= School for Higher Islamic Studies, Shahuci =

Islamic school in Kano State, Nigeria

School for Higher Islamic Studies, Shahuci (formerly Shahuci Judicial School), also known as Aliya, is an Islamic educational institution in Kano State, Nigeria.

The Shahuci Judicial School was established in 1928 by the British colonial government with the aim of broadening the training of Sharia Court employees in Northern Nigeria. Students were instructed in Hausa and Arabic and were taught arithmetic and some English alongside the traditional Islamic subjects. In 1934, the government opened the Kano Law School (now School for Arabic Studies). Initiated by Emir of Kano Abdullahi Bayero, the institution built upon the foundation of Shahuci and broadened the curriculum to include teacher training as well as Islamic Law. Students of Shahuci could then proceed to the Law School to further their studies. Both schools promoted fluency in spoken Arabic and encouraged students to debate juridical and religious issues with their teachers and with each other.

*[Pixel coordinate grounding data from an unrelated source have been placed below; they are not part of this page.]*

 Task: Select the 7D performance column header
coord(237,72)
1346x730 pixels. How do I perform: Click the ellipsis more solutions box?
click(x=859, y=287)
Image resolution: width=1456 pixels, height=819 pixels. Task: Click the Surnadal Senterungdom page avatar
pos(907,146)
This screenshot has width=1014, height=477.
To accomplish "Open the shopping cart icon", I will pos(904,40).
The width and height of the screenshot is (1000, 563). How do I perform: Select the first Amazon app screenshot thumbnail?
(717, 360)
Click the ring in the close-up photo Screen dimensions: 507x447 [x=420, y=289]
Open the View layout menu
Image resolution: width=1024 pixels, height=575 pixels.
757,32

Shahuci emerged within broader colonial efforts to integrate the Western educational system with the Islamic model widely adopted in Northern Nigeria at the time. Unlike traditional Islamic schools, which depended largely on the knowledge or charisma of individual teachers, the colonial government sought to experiment with a new model that emphasised bureaucratic, physical, and intellectual infrastructure at the institutional level. The schools also served as a mechanism through which the colonial government could monitor, and potentially control, what was being taught to Muslim scholars in their colonies, as these schools received students from across British West Africa. A number of the teachers who staffed Shahuci were brought from British-run Sudan.

In the 1940s and 1950s, educated Northern Nigerian elites began establishing similar institutions, which came to be known as Islamiyya schools. Some of these schools were founded and ran by Shahuci graduates and similarly emphasised proficiency in subjects helpful for obtaining formal employment, such as English, mathematics, and geography. Today, these schools are widespread across Northern Nigeria.

The first principal of the Shahuci Judicial School was Wali Sulaiman. In 1956, Nasiru Kabara was appointed principal and by 1968 he had raised the school's standard to the post-secondary level, and it was renamed School for Higher Islamic Studies.